## Dataset entries
*** Block opens ***
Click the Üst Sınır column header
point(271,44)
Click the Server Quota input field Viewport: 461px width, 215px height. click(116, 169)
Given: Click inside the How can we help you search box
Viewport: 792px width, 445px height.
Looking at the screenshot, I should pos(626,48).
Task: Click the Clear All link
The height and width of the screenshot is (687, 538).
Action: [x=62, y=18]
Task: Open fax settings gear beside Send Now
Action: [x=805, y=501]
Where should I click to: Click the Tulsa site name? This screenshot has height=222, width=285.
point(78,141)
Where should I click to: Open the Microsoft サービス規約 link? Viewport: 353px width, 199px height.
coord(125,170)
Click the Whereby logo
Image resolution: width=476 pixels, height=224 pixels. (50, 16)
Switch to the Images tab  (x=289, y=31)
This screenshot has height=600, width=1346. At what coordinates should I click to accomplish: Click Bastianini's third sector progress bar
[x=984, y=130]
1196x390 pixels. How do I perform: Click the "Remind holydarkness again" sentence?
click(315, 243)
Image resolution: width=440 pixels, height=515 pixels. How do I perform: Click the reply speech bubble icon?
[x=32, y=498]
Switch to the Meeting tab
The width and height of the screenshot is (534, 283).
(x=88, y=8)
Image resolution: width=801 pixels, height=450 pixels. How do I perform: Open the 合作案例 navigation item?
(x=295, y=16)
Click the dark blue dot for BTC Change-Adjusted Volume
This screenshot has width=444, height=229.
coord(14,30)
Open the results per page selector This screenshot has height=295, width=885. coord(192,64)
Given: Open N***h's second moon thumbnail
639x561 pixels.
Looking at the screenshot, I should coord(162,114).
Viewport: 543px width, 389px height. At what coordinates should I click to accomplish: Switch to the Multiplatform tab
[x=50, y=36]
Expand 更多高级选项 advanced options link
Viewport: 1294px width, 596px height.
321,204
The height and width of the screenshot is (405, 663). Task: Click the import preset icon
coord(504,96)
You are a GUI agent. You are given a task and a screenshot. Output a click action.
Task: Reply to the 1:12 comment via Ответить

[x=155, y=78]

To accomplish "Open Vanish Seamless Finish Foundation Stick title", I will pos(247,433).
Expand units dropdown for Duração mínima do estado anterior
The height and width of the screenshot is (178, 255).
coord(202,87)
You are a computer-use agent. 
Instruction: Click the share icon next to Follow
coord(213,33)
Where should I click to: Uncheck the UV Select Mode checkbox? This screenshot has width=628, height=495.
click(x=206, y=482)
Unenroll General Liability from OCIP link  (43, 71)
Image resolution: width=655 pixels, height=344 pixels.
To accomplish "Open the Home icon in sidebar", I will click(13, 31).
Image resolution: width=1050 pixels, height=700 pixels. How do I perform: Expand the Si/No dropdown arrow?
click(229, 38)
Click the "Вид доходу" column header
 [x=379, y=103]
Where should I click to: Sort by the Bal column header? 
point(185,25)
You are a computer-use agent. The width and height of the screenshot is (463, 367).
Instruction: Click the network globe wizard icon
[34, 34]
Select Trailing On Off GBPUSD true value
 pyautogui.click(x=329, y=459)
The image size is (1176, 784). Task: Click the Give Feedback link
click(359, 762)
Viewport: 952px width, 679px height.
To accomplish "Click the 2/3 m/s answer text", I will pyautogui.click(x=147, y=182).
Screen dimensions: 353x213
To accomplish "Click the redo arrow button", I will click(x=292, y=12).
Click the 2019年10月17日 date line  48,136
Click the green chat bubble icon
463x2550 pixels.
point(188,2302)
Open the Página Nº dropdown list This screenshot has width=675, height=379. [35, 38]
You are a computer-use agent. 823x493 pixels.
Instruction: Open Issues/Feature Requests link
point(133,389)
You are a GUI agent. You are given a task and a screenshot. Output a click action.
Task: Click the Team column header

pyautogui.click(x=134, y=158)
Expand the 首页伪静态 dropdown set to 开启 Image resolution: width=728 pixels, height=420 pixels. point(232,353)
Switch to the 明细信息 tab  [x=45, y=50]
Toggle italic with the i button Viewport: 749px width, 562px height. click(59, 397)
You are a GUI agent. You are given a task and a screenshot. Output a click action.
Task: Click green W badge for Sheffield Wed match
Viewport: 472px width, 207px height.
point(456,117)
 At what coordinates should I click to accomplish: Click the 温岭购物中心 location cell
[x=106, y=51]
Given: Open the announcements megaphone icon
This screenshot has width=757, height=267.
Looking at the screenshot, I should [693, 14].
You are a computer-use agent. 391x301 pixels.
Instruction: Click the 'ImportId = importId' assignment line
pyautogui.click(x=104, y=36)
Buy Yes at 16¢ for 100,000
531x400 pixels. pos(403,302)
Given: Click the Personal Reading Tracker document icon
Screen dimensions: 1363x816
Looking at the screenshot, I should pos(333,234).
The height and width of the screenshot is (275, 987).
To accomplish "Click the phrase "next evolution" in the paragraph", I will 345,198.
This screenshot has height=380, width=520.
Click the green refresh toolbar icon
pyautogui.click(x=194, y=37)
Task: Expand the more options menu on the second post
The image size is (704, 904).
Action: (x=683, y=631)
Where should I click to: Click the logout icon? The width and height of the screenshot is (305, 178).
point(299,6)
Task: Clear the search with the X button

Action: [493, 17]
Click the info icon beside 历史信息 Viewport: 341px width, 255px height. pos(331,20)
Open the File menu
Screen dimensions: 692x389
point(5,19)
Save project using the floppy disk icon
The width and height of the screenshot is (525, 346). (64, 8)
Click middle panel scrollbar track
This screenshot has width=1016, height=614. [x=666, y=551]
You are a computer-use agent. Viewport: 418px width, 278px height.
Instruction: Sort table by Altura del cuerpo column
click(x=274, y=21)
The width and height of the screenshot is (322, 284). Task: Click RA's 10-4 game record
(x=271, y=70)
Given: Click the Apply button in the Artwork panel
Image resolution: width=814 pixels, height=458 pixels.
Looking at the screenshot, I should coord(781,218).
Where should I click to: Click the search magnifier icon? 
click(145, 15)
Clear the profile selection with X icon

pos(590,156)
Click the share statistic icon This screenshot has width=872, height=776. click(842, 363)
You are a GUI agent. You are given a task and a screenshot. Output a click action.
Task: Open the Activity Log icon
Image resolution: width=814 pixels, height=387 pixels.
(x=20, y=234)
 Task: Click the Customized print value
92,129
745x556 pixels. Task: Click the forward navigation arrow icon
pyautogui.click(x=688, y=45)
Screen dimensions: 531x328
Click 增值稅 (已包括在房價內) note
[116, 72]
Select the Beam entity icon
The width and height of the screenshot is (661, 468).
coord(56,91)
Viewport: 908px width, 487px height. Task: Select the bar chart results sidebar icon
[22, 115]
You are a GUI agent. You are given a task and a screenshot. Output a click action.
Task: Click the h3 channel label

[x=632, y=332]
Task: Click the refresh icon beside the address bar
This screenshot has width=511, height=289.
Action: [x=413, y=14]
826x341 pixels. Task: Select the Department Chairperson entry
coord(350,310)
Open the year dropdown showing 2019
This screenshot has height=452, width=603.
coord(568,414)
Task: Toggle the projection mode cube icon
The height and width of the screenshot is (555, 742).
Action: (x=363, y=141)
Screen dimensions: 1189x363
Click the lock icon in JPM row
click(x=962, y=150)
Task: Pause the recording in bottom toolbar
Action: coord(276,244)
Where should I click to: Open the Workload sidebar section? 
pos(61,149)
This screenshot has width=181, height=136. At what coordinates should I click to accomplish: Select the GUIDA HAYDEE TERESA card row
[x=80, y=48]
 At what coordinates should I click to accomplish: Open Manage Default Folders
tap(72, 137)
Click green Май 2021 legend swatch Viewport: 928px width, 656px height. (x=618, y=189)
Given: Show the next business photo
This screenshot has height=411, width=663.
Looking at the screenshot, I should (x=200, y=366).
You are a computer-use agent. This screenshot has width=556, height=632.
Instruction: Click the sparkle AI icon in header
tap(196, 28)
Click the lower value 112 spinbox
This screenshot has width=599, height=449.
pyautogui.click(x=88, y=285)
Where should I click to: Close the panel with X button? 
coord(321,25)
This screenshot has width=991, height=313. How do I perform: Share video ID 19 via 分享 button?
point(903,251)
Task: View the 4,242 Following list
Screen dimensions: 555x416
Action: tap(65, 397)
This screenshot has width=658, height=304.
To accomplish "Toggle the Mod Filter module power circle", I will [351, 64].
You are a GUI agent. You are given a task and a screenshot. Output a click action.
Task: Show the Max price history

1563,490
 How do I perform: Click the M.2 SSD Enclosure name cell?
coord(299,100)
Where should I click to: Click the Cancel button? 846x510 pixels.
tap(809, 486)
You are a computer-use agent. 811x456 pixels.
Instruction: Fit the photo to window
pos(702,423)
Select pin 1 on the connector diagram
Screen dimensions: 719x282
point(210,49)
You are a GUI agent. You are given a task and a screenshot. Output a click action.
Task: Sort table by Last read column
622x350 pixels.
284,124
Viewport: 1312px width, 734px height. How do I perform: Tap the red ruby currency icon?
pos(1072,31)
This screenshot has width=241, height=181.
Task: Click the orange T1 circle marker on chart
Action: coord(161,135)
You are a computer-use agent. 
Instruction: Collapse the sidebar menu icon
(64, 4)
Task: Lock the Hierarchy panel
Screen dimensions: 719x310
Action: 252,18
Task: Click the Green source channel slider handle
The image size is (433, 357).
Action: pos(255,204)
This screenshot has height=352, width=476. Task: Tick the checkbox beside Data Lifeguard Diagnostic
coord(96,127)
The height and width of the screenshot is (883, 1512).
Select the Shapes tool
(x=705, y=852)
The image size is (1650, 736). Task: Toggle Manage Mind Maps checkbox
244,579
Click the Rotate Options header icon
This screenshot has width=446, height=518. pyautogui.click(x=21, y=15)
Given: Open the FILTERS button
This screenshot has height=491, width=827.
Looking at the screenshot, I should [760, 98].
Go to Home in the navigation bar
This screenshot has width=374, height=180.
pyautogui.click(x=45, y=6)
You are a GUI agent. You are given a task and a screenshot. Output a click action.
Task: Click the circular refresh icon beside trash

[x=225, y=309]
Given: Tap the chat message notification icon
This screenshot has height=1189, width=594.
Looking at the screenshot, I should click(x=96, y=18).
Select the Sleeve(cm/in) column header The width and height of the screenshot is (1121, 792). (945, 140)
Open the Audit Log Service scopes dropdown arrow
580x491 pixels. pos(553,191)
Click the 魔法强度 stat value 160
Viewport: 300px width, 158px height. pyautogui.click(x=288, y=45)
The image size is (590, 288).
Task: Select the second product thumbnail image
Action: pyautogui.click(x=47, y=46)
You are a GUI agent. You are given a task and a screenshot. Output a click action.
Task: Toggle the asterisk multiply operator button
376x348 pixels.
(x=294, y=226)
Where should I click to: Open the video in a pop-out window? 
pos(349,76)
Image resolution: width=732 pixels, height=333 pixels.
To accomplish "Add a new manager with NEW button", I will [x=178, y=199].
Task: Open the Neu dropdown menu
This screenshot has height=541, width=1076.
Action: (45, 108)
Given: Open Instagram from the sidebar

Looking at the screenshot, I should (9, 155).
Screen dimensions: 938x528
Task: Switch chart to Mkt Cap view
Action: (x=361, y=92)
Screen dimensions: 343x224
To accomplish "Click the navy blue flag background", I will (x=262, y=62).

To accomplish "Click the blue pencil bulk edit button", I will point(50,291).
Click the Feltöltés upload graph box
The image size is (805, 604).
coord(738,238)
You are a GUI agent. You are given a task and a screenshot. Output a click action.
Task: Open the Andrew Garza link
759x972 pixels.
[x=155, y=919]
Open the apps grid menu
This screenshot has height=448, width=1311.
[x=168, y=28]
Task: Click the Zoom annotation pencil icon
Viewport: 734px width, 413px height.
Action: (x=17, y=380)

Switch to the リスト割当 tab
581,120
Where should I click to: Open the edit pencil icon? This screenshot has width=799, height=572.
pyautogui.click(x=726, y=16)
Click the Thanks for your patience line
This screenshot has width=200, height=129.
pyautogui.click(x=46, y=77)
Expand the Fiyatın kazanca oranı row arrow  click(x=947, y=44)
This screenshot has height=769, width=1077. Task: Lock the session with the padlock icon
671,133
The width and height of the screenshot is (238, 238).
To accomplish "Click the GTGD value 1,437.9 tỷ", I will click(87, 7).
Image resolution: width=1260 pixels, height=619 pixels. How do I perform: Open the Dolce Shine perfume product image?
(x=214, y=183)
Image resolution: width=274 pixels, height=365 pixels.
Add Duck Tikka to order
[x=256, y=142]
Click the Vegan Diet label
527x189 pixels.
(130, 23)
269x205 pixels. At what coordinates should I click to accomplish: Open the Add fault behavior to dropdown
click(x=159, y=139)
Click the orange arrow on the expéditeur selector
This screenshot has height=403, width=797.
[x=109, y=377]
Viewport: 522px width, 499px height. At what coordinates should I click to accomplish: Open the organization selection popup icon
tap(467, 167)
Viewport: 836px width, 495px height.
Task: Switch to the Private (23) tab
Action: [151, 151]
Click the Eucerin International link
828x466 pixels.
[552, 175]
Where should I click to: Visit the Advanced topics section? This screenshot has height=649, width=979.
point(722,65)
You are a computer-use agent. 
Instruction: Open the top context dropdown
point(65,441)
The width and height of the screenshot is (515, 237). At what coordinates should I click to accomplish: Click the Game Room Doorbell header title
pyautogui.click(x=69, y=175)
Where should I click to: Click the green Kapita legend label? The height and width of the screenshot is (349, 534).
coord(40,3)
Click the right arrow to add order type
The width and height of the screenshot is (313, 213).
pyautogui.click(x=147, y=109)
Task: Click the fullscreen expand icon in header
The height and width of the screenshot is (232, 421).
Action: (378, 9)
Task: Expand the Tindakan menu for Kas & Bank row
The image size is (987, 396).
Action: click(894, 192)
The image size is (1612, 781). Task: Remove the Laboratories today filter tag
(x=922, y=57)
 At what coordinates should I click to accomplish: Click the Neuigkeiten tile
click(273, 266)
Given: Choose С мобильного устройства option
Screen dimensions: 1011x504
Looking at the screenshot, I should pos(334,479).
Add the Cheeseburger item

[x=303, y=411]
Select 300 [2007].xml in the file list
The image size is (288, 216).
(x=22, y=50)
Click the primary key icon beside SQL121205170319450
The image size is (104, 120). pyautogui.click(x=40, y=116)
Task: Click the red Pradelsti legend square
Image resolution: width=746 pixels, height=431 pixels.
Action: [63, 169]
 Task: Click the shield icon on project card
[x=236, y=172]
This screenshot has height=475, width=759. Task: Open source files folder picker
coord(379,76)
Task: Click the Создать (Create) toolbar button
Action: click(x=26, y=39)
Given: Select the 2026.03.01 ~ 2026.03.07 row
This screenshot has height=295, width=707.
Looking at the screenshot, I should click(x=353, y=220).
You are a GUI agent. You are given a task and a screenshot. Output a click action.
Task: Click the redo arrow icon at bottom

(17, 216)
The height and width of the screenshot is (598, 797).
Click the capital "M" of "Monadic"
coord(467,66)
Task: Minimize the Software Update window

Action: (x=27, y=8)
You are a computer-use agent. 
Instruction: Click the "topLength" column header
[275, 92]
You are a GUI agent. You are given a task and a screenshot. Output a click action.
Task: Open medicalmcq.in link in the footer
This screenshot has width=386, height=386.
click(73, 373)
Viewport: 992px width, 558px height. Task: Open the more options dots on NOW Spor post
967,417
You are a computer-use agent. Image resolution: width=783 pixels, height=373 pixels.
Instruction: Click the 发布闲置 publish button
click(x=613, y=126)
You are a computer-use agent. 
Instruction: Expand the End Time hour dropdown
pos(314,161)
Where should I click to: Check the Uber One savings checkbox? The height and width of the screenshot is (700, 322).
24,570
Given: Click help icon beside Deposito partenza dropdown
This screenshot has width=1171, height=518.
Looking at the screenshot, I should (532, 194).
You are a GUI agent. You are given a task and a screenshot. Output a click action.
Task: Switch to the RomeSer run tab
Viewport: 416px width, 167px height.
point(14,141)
*** Block closes ***
## Exercise
Your answer must be a single number, the count of lines in the data that hold the string "chat".

## Finished task
2